By registering appropriate pthread_atfork
handlers, third-party libraries can provide a guarantee of being safe to use between fork
and exec
. (I would expect it mostly from programming language runtimes, not for general purpose libraries).
After some more research, I would recommend to avoid relying in any way on pthread_atfork
, and doing nothing but async-signal-safe calls between fork
and exec
(abandoning fork
/exec
for posix_spawn
would be even better).
The problem is, fork
itself can be invoked in signal handler. It precludes any nontrivial use of pthread_atfork
, even if its RATIONALE explicitly mentions unlocking mutexes and recreating threads (!) in a child process.
I think that a "grey area" of different possible interpretations remains:
- For
pthread_atfork
handlers in a program which is known to never call fork
in a signal handler.
- For non-pthread-atfork actions happening around the
fork
call which is not in a signal handler.
But it's crystal clear which reading is to be used for portable applications.
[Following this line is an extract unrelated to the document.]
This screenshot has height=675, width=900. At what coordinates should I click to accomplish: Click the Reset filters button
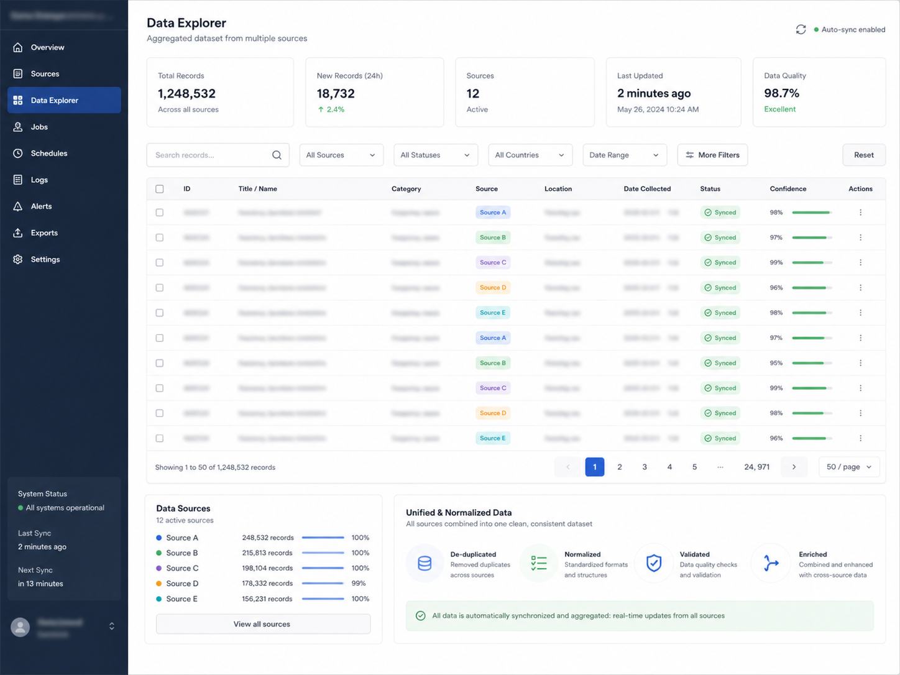click(x=864, y=155)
It is safe to exec() after fork() provided the mutex is owned by the program that will get replaced by the exec(). If the mutex is part of a library and is protecting a resource that must be accessed serially then it should call pthread_atfork() to register callbacks:
- A function that gets called prior to the fork itself and in the context of the thread that makes the fork() system call. Typically this function will grab the lock on mutexes that protect critical sections, thereby guaranteeing that during the fork no thread is inside a critical section
- A function to be called in the context of the thread invoking fork(), after the child process has been created but before the fork() system call returns. This function can then unlock the mutexes in the parent process.
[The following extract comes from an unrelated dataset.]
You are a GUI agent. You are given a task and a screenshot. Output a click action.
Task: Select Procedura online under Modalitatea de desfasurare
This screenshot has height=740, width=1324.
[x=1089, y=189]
- A function to be called in the context of the thread of the child process if/when the process forks - it gets called after the child process has been created but before the fork() system call returns. The child process can then unlock its copy of the mutex.
The POSIX standard limits the type of system calls that are allowed after a fork() and before an exec() to so called async-signal-safe system calls. Creating a thread isn't explicitly listed as an async-signal-safe system call, therefore POSIX doesn't allow a child process to create threads after a fork() and before exec(). Ironically, unlocking a mutex isn't explicitly listed as an async-signal-safe system call either, and thereofre isn't strictly allowed after a fork() in the child process if the intention of the fork() is to then exec() - probably an oversight in the standard.